Task brief: Reproduce every one of the rows below line for line, with no changes.

(Stored data)
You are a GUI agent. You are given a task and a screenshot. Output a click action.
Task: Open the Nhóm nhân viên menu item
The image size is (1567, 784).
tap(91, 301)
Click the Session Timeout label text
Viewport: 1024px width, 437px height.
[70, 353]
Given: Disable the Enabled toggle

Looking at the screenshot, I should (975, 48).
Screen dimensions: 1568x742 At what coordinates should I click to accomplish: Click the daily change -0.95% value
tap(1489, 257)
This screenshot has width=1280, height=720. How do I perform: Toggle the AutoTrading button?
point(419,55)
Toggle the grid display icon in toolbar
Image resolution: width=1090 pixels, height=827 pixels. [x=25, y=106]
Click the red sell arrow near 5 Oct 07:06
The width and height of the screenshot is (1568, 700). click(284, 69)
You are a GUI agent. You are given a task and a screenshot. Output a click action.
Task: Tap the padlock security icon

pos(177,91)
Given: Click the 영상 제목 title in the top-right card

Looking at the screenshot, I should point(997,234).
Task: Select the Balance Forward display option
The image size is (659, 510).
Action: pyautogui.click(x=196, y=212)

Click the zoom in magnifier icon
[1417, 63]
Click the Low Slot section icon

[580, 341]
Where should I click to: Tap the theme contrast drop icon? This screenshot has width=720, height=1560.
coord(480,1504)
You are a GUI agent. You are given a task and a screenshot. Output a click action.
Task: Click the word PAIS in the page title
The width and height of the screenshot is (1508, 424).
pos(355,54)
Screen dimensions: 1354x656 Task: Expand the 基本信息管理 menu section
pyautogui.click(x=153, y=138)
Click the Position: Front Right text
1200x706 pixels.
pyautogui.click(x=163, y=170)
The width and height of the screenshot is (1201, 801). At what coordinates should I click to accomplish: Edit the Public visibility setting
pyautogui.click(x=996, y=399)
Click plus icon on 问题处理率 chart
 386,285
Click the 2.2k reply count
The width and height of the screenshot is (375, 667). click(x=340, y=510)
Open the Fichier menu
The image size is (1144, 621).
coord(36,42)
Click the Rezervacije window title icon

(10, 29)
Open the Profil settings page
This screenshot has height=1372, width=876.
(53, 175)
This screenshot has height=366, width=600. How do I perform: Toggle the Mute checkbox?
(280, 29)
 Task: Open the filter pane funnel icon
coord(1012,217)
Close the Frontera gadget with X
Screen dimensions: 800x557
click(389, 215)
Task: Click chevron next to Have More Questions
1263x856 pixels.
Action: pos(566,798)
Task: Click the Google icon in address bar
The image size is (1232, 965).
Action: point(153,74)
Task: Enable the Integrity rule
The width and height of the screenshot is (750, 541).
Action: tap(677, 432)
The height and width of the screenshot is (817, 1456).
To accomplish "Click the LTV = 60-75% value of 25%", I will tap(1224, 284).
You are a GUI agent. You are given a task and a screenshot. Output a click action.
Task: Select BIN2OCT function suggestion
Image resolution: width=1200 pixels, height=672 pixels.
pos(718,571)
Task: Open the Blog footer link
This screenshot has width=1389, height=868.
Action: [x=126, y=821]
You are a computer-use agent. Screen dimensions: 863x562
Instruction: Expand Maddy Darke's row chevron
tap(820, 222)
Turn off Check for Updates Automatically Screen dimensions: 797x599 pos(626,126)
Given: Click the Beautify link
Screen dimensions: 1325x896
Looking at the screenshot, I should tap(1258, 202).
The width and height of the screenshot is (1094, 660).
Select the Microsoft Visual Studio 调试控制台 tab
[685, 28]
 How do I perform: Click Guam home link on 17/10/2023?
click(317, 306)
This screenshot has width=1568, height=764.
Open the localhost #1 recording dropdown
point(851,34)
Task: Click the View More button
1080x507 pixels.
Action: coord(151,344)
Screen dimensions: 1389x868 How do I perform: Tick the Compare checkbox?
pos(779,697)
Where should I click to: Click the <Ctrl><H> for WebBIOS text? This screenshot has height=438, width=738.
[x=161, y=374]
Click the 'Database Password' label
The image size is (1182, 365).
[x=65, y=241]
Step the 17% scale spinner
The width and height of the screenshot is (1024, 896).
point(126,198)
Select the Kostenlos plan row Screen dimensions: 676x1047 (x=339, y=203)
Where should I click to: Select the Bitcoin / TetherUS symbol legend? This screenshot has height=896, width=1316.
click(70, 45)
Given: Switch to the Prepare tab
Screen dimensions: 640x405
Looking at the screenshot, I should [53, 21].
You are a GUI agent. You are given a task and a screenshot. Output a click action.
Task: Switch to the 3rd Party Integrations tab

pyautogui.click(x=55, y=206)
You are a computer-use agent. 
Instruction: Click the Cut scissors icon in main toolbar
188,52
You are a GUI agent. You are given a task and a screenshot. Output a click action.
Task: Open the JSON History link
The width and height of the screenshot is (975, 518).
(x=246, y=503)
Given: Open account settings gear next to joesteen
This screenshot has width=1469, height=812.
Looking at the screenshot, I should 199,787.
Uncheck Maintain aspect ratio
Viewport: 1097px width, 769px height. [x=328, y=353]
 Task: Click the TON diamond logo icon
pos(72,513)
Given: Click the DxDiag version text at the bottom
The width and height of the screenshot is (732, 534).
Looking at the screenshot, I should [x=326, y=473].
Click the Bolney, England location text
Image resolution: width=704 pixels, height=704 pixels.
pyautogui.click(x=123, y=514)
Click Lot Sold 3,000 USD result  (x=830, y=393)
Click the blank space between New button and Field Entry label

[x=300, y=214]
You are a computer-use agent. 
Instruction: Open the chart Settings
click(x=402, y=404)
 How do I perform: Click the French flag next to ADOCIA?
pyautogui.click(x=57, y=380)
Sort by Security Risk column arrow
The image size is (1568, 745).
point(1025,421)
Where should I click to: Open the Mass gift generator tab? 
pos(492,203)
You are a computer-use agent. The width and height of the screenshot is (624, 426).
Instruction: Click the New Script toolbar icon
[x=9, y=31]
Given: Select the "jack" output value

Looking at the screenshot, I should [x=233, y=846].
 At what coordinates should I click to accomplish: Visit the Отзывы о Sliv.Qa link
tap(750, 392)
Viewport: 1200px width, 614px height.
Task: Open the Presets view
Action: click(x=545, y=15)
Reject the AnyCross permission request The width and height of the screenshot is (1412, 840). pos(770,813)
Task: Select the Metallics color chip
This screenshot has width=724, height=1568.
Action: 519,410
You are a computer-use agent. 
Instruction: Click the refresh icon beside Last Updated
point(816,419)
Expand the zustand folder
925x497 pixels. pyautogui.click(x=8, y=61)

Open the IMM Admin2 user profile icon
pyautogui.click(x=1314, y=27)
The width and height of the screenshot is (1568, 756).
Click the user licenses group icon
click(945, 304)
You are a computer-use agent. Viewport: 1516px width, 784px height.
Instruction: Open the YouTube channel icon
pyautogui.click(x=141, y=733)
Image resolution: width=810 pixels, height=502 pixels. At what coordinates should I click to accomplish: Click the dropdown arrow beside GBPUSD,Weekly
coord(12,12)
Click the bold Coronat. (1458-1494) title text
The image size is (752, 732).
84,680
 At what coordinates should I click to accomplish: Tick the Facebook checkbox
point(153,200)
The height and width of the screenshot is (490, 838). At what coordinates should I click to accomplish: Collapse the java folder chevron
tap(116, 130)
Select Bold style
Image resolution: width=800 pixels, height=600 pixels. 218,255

Full answer:
You are a GUI agent. You are given a task and a screenshot. Output a click action.
Task: Open the Nhóm nhân viên menu item
The image size is (1567, 784).
tap(91, 301)
Click the Session Timeout label text
Viewport: 1024px width, 437px height.
[70, 353]
Given: Disable the Enabled toggle

Looking at the screenshot, I should (975, 48).
Screen dimensions: 1568x742 At what coordinates should I click to accomplish: Click the daily change -0.95% value
tap(1489, 257)
This screenshot has width=1280, height=720. How do I perform: Toggle the AutoTrading button?
point(419,55)
Toggle the grid display icon in toolbar
Image resolution: width=1090 pixels, height=827 pixels. [x=25, y=106]
Click the red sell arrow near 5 Oct 07:06
The width and height of the screenshot is (1568, 700). click(284, 69)
You are a GUI agent. You are given a task and a screenshot. Output a click action.
Task: Tap the padlock security icon

pos(177,91)
Given: Click the 영상 제목 title in the top-right card

Looking at the screenshot, I should point(997,234).
Task: Select the Balance Forward display option
The image size is (659, 510).
Action: pyautogui.click(x=196, y=212)

Click the zoom in magnifier icon
[1417, 63]
Click the Low Slot section icon

[580, 341]
Where should I click to: Tap the theme contrast drop icon? This screenshot has width=720, height=1560.
coord(480,1504)
You are a GUI agent. You are given a task and a screenshot. Output a click action.
Task: Click the word PAIS in the page title
The width and height of the screenshot is (1508, 424).
pos(355,54)
Screen dimensions: 1354x656 Task: Expand the 基本信息管理 menu section
pyautogui.click(x=153, y=138)
Click the Position: Front Right text
1200x706 pixels.
pyautogui.click(x=163, y=170)
The width and height of the screenshot is (1201, 801). At what coordinates should I click to accomplish: Edit the Public visibility setting
pyautogui.click(x=996, y=399)
Click plus icon on 问题处理率 chart
 386,285
Click the 2.2k reply count
The width and height of the screenshot is (375, 667). click(x=340, y=510)
Open the Fichier menu
The image size is (1144, 621).
coord(36,42)
Click the Rezervacije window title icon

(10, 29)
Open the Profil settings page
This screenshot has height=1372, width=876.
(53, 175)
This screenshot has height=366, width=600. How do I perform: Toggle the Mute checkbox?
(280, 29)
 Task: Open the filter pane funnel icon
coord(1012,217)
Close the Frontera gadget with X
Screen dimensions: 800x557
click(389, 215)
Task: Click chevron next to Have More Questions
1263x856 pixels.
Action: pos(566,798)
Task: Click the Google icon in address bar
The image size is (1232, 965).
Action: point(153,74)
Task: Enable the Integrity rule
The width and height of the screenshot is (750, 541).
Action: tap(677, 432)
The height and width of the screenshot is (817, 1456).
To accomplish "Click the LTV = 60-75% value of 25%", I will tap(1224, 284).
You are a GUI agent. You are given a task and a screenshot. Output a click action.
Task: Select BIN2OCT function suggestion
Image resolution: width=1200 pixels, height=672 pixels.
pos(718,571)
Task: Open the Blog footer link
This screenshot has width=1389, height=868.
Action: [x=126, y=821]
You are a computer-use agent. Screen dimensions: 863x562
Instruction: Expand Maddy Darke's row chevron
tap(820, 222)
Turn off Check for Updates Automatically Screen dimensions: 797x599 pos(626,126)
Given: Click the Beautify link
Screen dimensions: 1325x896
Looking at the screenshot, I should tap(1258, 202).
The width and height of the screenshot is (1094, 660).
Select the Microsoft Visual Studio 调试控制台 tab
[685, 28]
 How do I perform: Click Guam home link on 17/10/2023?
click(317, 306)
This screenshot has width=1568, height=764.
Open the localhost #1 recording dropdown
point(851,34)
Task: Click the View More button
1080x507 pixels.
Action: coord(151,344)
Screen dimensions: 1389x868 How do I perform: Tick the Compare checkbox?
pos(779,697)
Where should I click to: Click the <Ctrl><H> for WebBIOS text? This screenshot has height=438, width=738.
[x=161, y=374]
Click the 'Database Password' label
The image size is (1182, 365).
[x=65, y=241]
Step the 17% scale spinner
The width and height of the screenshot is (1024, 896).
point(126,198)
Select the Kostenlos plan row Screen dimensions: 676x1047 (x=339, y=203)
Where should I click to: Select the Bitcoin / TetherUS symbol legend? This screenshot has height=896, width=1316.
click(70, 45)
Given: Switch to the Prepare tab
Screen dimensions: 640x405
Looking at the screenshot, I should [53, 21].
You are a GUI agent. You are given a task and a screenshot. Output a click action.
Task: Switch to the 3rd Party Integrations tab

pyautogui.click(x=55, y=206)
You are a computer-use agent. 
Instruction: Click the Cut scissors icon in main toolbar
188,52
You are a GUI agent. You are given a task and a screenshot. Output a click action.
Task: Open the JSON History link
The width and height of the screenshot is (975, 518).
(x=246, y=503)
Given: Open account settings gear next to joesteen
This screenshot has width=1469, height=812.
Looking at the screenshot, I should 199,787.
Uncheck Maintain aspect ratio
Viewport: 1097px width, 769px height. [x=328, y=353]
 Task: Click the TON diamond logo icon
pos(72,513)
Given: Click the DxDiag version text at the bottom
The width and height of the screenshot is (732, 534).
Looking at the screenshot, I should [x=326, y=473].
Click the Bolney, England location text
Image resolution: width=704 pixels, height=704 pixels.
pyautogui.click(x=123, y=514)
Click Lot Sold 3,000 USD result  (x=830, y=393)
Click the blank space between New button and Field Entry label

[x=300, y=214]
You are a computer-use agent. 
Instruction: Open the chart Settings
click(x=402, y=404)
 How do I perform: Click the French flag next to ADOCIA?
pyautogui.click(x=57, y=380)
Sort by Security Risk column arrow
The image size is (1568, 745).
point(1025,421)
Where should I click to: Open the Mass gift generator tab? 
pos(492,203)
You are a computer-use agent. The width and height of the screenshot is (624, 426).
Instruction: Click the New Script toolbar icon
[x=9, y=31]
Given: Select the "jack" output value

Looking at the screenshot, I should [x=233, y=846].
 At what coordinates should I click to accomplish: Visit the Отзывы о Sliv.Qa link
tap(750, 392)
Viewport: 1200px width, 614px height.
Task: Open the Presets view
Action: click(x=545, y=15)
Reject the AnyCross permission request The width and height of the screenshot is (1412, 840). pos(770,813)
Task: Select the Metallics color chip
This screenshot has width=724, height=1568.
Action: 519,410
You are a computer-use agent. 
Instruction: Click the refresh icon beside Last Updated
point(816,419)
Expand the zustand folder
925x497 pixels. pyautogui.click(x=8, y=61)

Open the IMM Admin2 user profile icon
pyautogui.click(x=1314, y=27)
The width and height of the screenshot is (1568, 756).
Click the user licenses group icon
click(945, 304)
You are a computer-use agent. Viewport: 1516px width, 784px height.
Instruction: Open the YouTube channel icon
pyautogui.click(x=141, y=733)
Image resolution: width=810 pixels, height=502 pixels. At what coordinates should I click to accomplish: Click the dropdown arrow beside GBPUSD,Weekly
coord(12,12)
Click the bold Coronat. (1458-1494) title text
The image size is (752, 732).
84,680
 At what coordinates should I click to accomplish: Tick the Facebook checkbox
point(153,200)
The height and width of the screenshot is (490, 838). At what coordinates should I click to accomplish: Collapse the java folder chevron
tap(116, 130)
Select Bold style
Image resolution: width=800 pixels, height=600 pixels. 218,255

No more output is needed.